Aprovado pelos vereadores e sancionado pela prefeita Marta Suplicy, em 2002, o Plano Diretor Estratégico (PDE) de São Paulo determinou que até 2012 o poder público deveria prestar aos cidadãos um serviço de abastecimento de água melhor e mais regular – e atingir cada vez mais gente. Deveria também reduzir a quantidade de água que se perde em encanamentos velhos e ligações clandestinas, além de ampliar a coleta de esgoto e encaminhá-lo às estações de tratamento.
Avanços
Embora a cidade ainda não tenha universalizado um direito tão básico, e ainda haja paulistanos obrigados a conviver com córregos imundos e enfermiços ao alcance dos pés descalços, os objetivos previstos pelo plano diretor, em partes, foram cumpridos. “São Paulo está melhorando”, avalia Édison Carlos, presidente do Instituto Trata Brasil. “O grande desafio agora é aumentar o tratamento de esgoto e diminuir as perdas de água.”
“O que melhorou muito foi a coleta", continua Édison. "Em 2003, a Sabesp recolhia o esgoto de 87% dos domicílios paulistanos. Em 2010 passou para 96%.” A ideia da companhia é universalizar – nas áreas regularizadas – o recolhimento de esgoto em 2015, meta que o presidente do Instituto Trata Brasil acredita ser perfeitamente viável.

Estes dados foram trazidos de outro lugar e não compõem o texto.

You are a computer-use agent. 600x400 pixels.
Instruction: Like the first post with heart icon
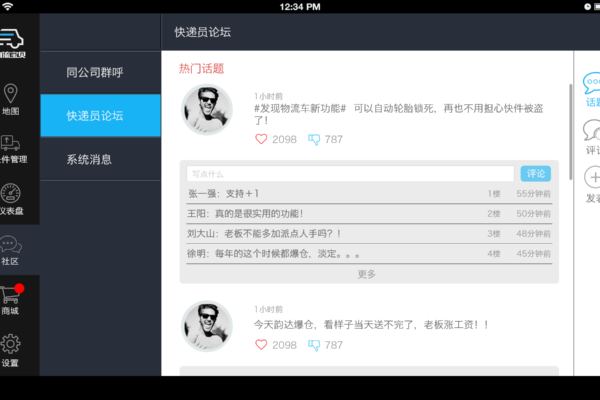pos(262,139)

De acordo com os números da Sabesp, repassados anualmente para o Sistema Nacional de Informações sobre o Saneamento Básico (SNIS) do Ministério das Cidades, a capital paulista praticamente universalizou a distribuição de água à população: os dados oficiais dizem que 100% das residências são atendidas pela rede. Não é de todo verdade, porque a 20 quilômetros da Praça da Sé uma parte da Brasilândia vive no século 21 como nos anos 1940. Mas a empresa tem lá suas desculpas: apenas as áreas de ocupação irregular são carentes do serviço. A Sabesp se diz impedida pelas legislações civil e ambiental de atuar em áreas cuja situação fundiária não esteja em ordem, e argumenta que está sujeita à fiscalização constante dos órgãos competentes. A Fazendinha, nascida de um golpe imobiliário que vendeu terrenos sem escritura, é um desses lugares. “Em janeiro entramos em contato com a prefeitura de São Paulo e fomos informados de que não é possível autorizar a implantação de redes de água e esgoto no local, por se tratar de um terreno particular”, informa a empresa.